> [About this exercise]: Write out an exact copy of the line containing "Where should I click to: Select" and all lines that follow it in the data below, leaving out pictures.

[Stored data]
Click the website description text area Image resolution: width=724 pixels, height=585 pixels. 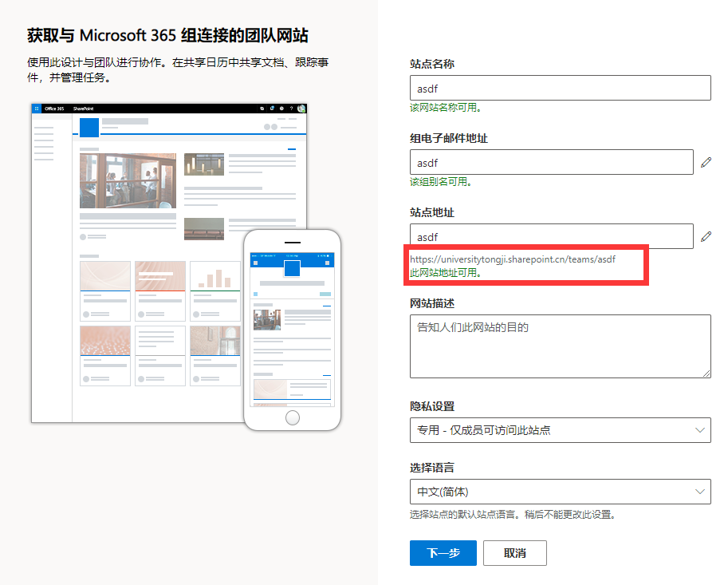pyautogui.click(x=560, y=346)
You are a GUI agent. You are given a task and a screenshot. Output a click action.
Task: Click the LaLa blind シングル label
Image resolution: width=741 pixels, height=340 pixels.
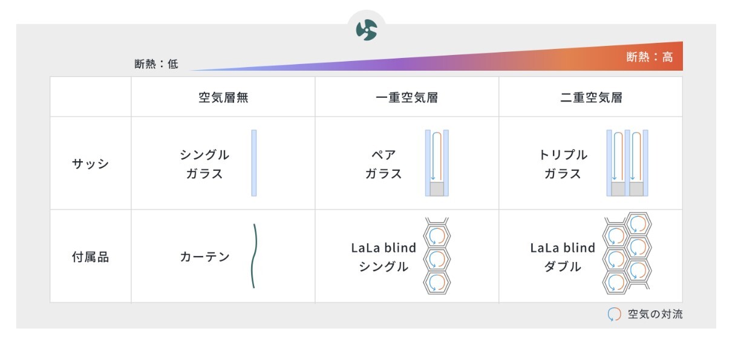[x=384, y=257]
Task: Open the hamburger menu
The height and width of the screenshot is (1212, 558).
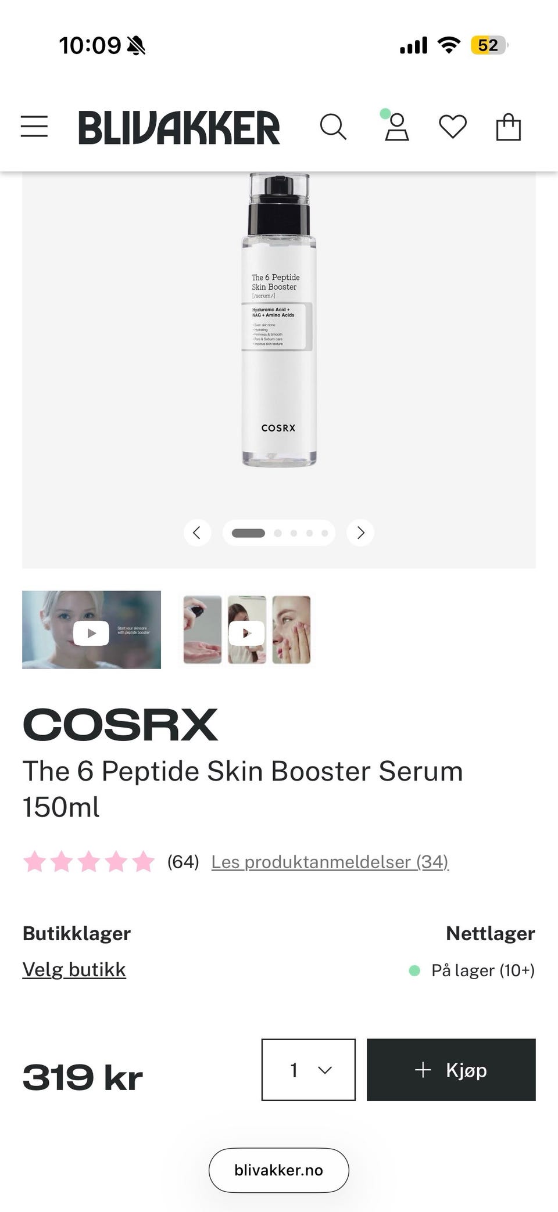Action: [x=34, y=127]
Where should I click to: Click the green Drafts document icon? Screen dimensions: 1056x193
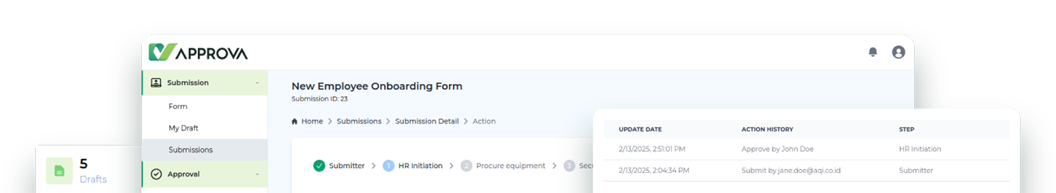(59, 171)
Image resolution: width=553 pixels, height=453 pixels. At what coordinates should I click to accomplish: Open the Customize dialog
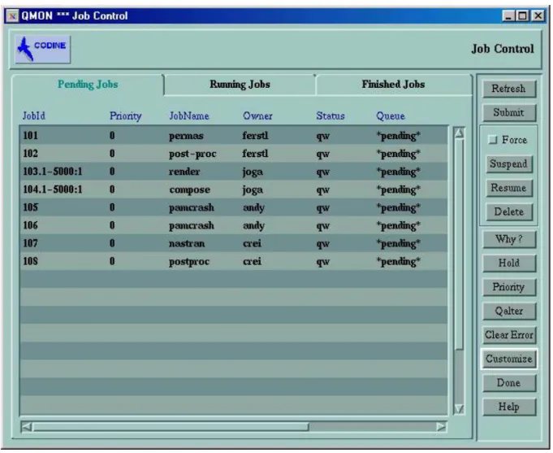509,359
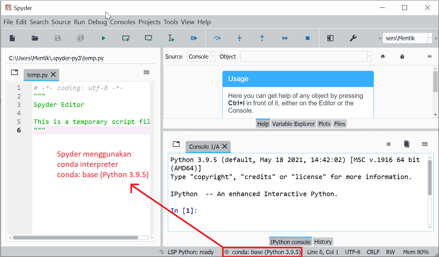
Task: Click the Step into debug icon
Action: tap(239, 38)
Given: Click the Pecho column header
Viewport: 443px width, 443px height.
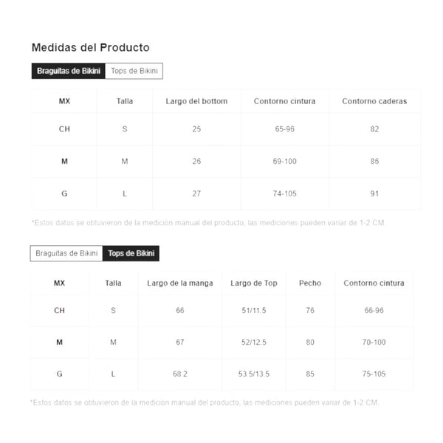Looking at the screenshot, I should [310, 283].
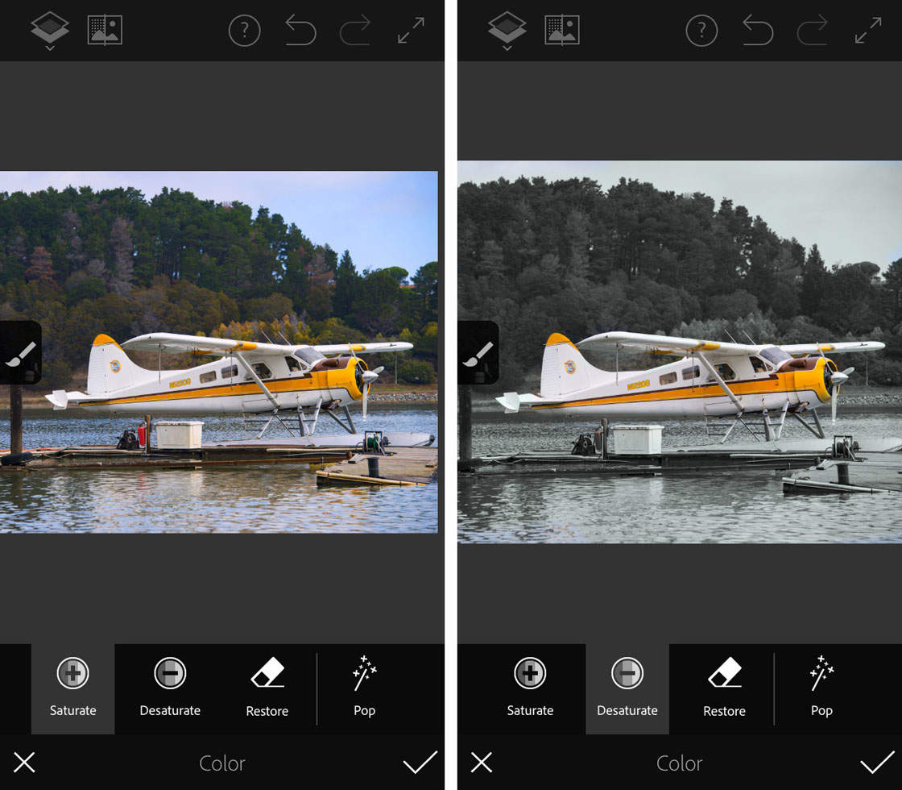Expand the brush flyout tab on the right canvas
The width and height of the screenshot is (902, 790).
click(478, 353)
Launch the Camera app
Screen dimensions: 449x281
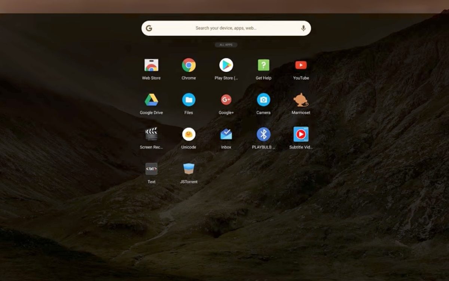coord(263,101)
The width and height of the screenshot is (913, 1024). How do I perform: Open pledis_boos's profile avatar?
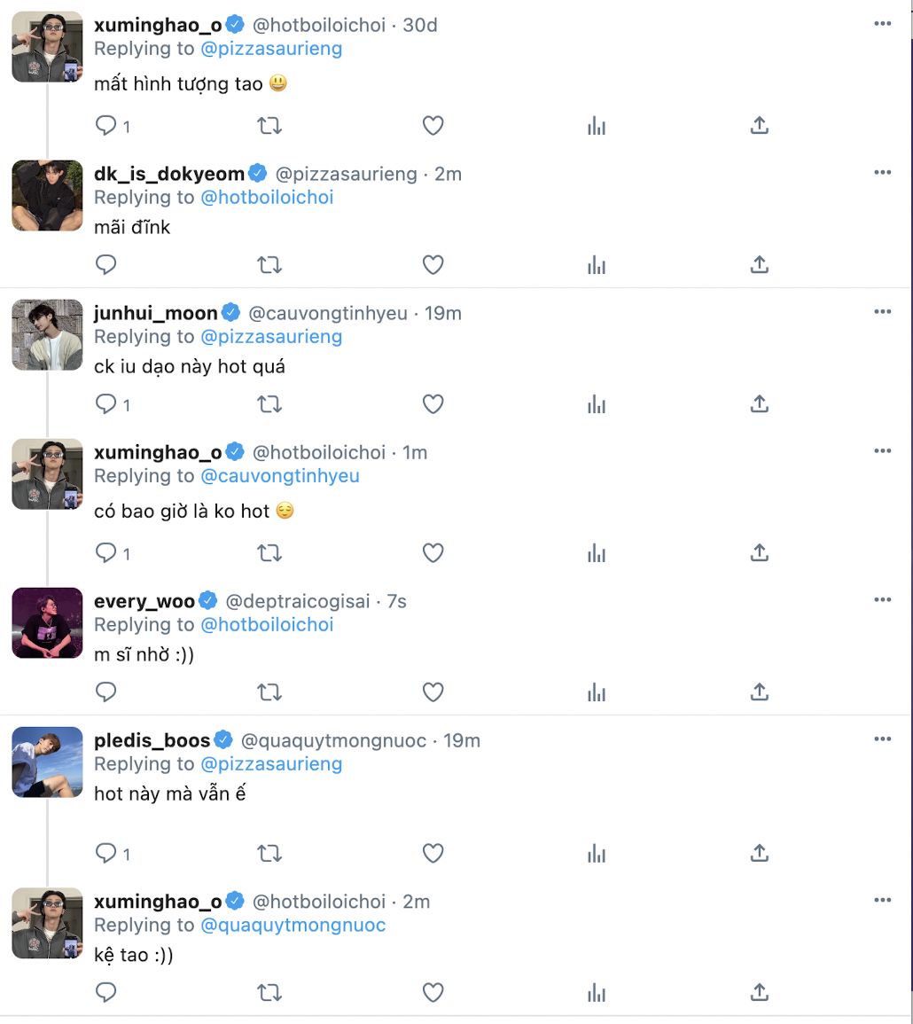coord(48,762)
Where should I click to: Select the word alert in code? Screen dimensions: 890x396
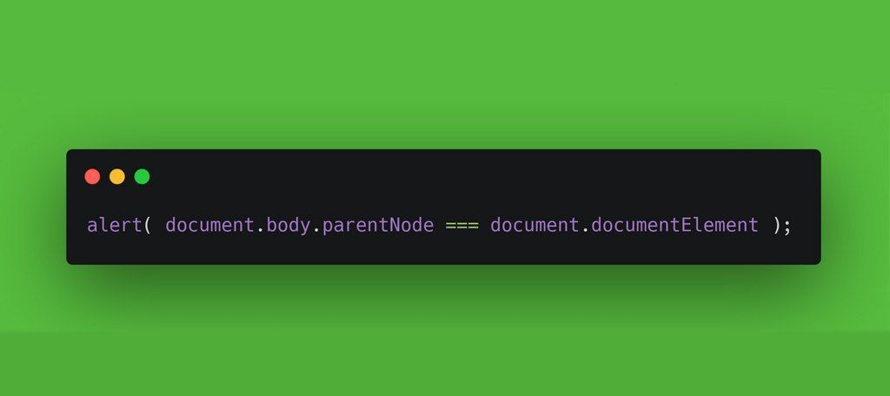tap(114, 225)
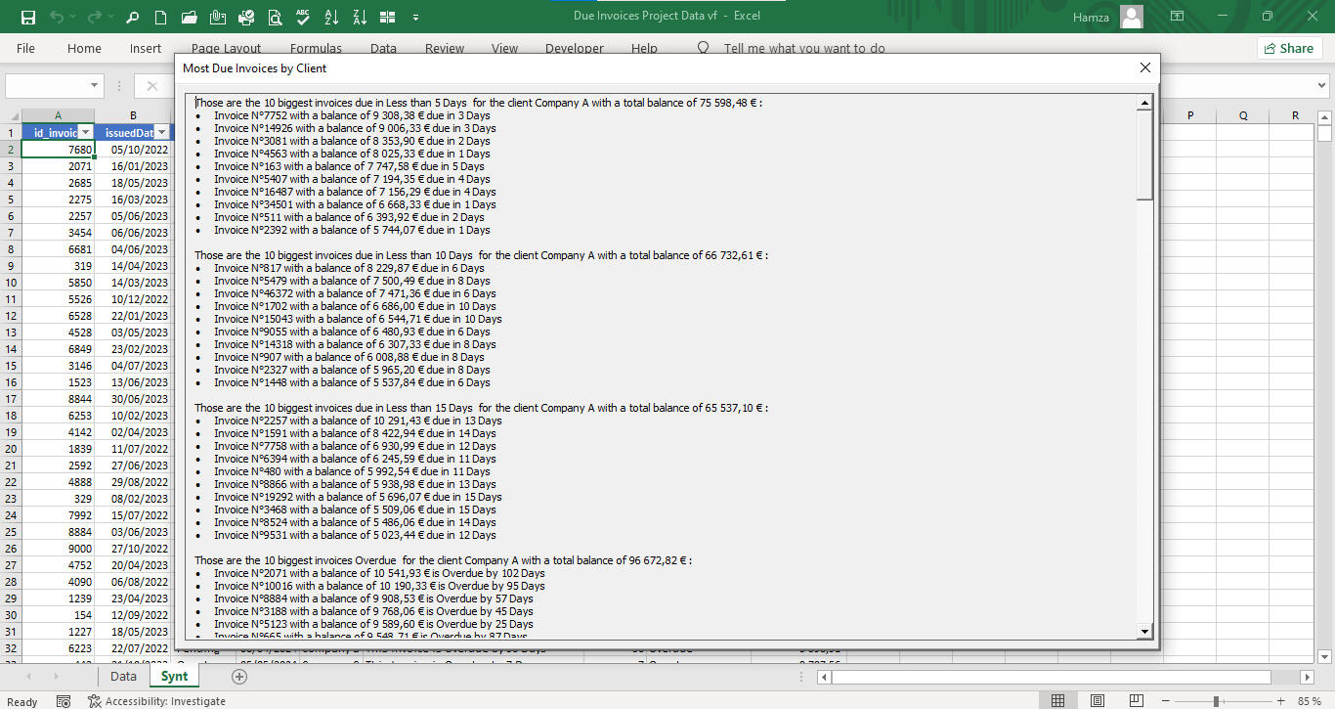Open Print Preview from the quick access toolbar
Screen dimensions: 1335x709
click(x=275, y=17)
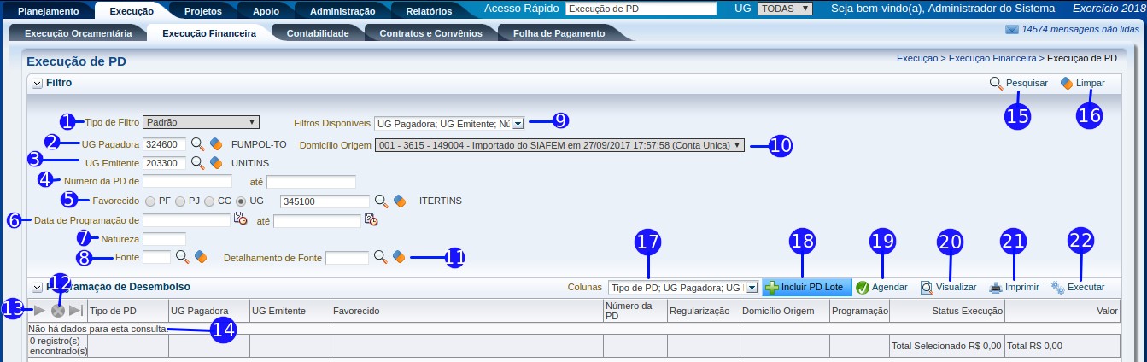The height and width of the screenshot is (362, 1147).
Task: Open the Tipo de Filtro dropdown
Action: tap(201, 122)
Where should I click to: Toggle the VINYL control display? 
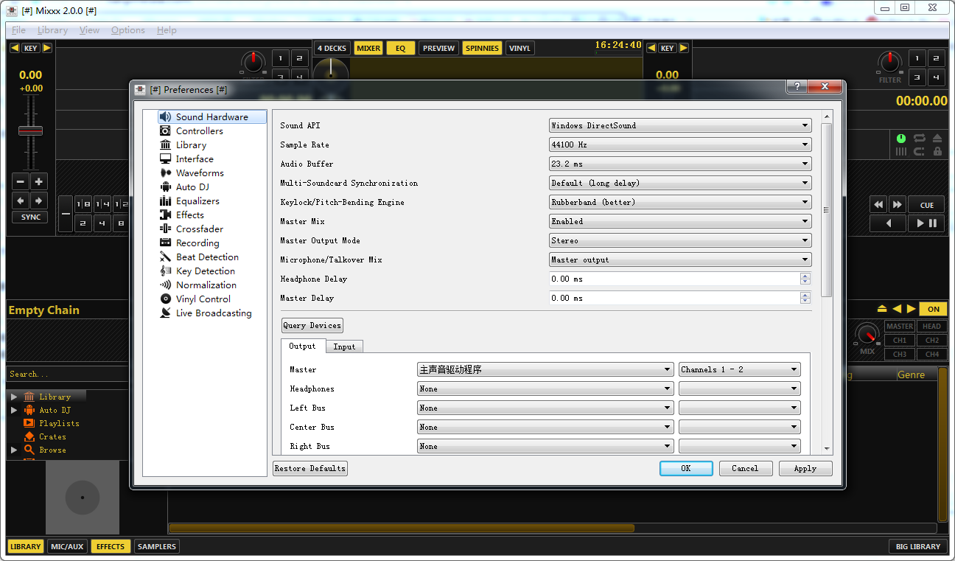[x=520, y=49]
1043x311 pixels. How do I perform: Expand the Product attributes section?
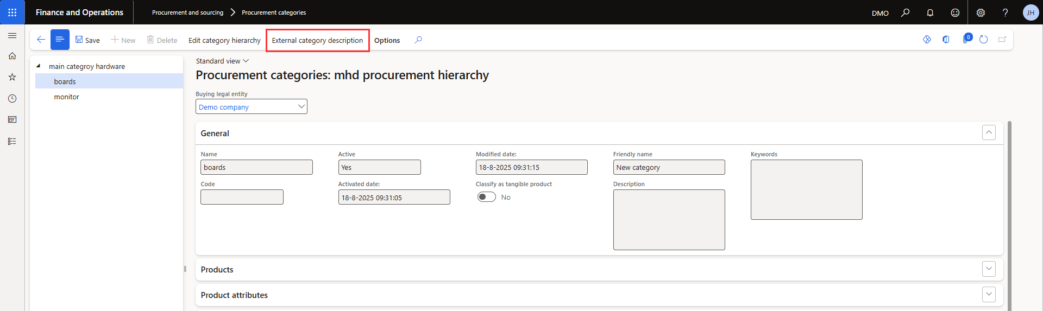(989, 295)
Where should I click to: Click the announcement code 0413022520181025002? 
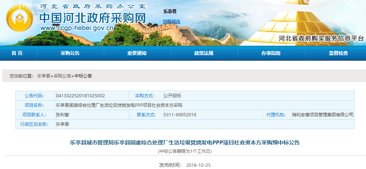[x=80, y=96]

> [Answer to this problem]:
Where should I click to: Select the word alert in code? Screen dimensions: 890x396
tap(114, 225)
Open Print Preview from the quick access toolbar
Screen dimensions: 1335x709
click(x=275, y=17)
The height and width of the screenshot is (362, 1147).
Task: Open the Tipo de Filtro dropdown
Action: tap(201, 122)
Where should I click to: Toggle the VINYL control display? 
[x=520, y=49]
1043x311 pixels. How do I perform: Expand the Product attributes section?
(989, 295)
Where should I click to: Click the announcement code 0413022520181025002? 
[x=80, y=96]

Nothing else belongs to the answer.